The United Nations said Friday that clashes between rival gangs in the downtrodden slums of northern Port-au-Prince have claimed the lives of at least 75 people, including women and children, since all-out war started on April 24.
The world body said it was "deeply concerned by the rapid deterioration of the security situation" in the city.
"According to multiple sources, at least 75 people, including women and children, have been killed and 68 others injured," the UN statement said.
It added that at least 9,000 residents of the conflict-hit northern suburbs have been forced to flee their homes and take refuge with relatives or in temporary shelters such as churches and schools.
Jackson held out until last Sunday. He was just returning from church when the fighting came right to his door.
"I didn't know that the members of the '400 mawozo' gang had managed to cross the bridge" next to his home, Jackson said, referring to the most feared of all the gangs.
"Suddenly I heard neighbors yelling 'They're at Shada crossroads', which meant they were 30, 40 meters from me. I had my identity card, my driver's license and my insurance card on me. I took my passport and ran out," he said.
As he passed a nearby gas station, he saw gang members accusing the motorcycle taxi drivers who were parked there of being lookouts for a rival gang. "So they shot them," Jackson said.
- Lost education -
For decades, armed gangs have run amok in the poorest neighborhoods of Port-au-Prince, but they have drastically increased their hold across the Haitian capital and the country at-large in recent years, sending murders and kidnappings skyrocketing.
The UN has denounced the "extreme violence" of the gangs, saying local sources recorded "acts of sexual violence, including the gang rape of children as young as 10 years, and the terrorization and intimidation of the local populations living in areas controlled by rival gangs."

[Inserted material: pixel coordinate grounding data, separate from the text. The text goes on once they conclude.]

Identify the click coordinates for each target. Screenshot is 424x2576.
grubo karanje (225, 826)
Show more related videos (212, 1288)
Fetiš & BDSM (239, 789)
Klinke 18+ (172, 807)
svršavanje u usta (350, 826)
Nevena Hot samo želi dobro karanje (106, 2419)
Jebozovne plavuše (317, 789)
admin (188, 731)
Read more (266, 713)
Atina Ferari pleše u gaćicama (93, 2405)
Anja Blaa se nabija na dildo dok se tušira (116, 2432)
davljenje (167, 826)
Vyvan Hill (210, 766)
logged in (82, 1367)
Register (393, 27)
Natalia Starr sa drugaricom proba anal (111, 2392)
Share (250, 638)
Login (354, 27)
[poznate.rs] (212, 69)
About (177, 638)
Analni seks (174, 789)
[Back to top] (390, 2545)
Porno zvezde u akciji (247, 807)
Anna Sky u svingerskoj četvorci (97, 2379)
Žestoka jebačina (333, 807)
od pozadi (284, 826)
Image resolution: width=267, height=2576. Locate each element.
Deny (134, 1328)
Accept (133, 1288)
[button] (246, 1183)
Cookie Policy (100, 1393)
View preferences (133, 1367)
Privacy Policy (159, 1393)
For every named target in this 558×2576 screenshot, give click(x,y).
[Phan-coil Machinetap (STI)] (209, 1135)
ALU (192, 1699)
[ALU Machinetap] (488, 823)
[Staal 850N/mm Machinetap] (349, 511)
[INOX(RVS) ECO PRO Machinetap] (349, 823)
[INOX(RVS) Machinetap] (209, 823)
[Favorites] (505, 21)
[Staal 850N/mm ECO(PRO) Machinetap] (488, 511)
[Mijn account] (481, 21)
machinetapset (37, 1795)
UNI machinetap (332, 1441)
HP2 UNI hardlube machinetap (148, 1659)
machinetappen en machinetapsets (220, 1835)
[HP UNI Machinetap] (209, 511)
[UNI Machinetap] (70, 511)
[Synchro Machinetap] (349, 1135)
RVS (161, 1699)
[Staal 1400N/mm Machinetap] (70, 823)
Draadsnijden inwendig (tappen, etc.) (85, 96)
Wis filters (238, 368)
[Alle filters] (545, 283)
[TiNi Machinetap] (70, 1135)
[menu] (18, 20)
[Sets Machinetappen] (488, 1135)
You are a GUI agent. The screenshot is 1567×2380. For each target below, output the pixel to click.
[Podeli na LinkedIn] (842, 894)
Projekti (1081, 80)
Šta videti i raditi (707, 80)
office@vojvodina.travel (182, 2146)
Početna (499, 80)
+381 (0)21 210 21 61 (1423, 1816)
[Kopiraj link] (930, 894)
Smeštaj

The UN children's agency, UNICEF, has warned of the gangs' impact on children's education.
"In Haiti, 500,000 children have lost access to education due to gang-related violence," it said on Friday. "Nearly 1,700 schools are currently closed in the metropolitan area of Port-au-Prince."
"No child can go to school while bullets are flying in the air, it's dangerous and it shouldn't be like this," said Bruno Maes, the UNICEF representative to Haiti.
The UN office in Haiti has also expressed concern over children being recruited into the armed gangs.
The Haitian government has not yet commented on the latest outbreak of violence which has placed the capital in a state of siege, preventing any safe exit by road to the rest of the country.
Last October, the powerful "400 Mawozo" gang abducted a group of 17 North American missionaries and their relatives, including five children.
The district where the violence has been centered is highly strategic: it contains the only road access to the country's north as well as between Haiti's capital and the Dominican Republic.
Since June, authorities have also lost control of the only road connecting Port-au-Prince to the south. For a stretch of two kilometers (1.2 miles), the highway is completely under the control of armed criminals from the slums of Martissant.
Gangs in Martissant have also forced Doctors Without Borders, an international medical nonprofit, to close a hospital it had been running there for 15 years.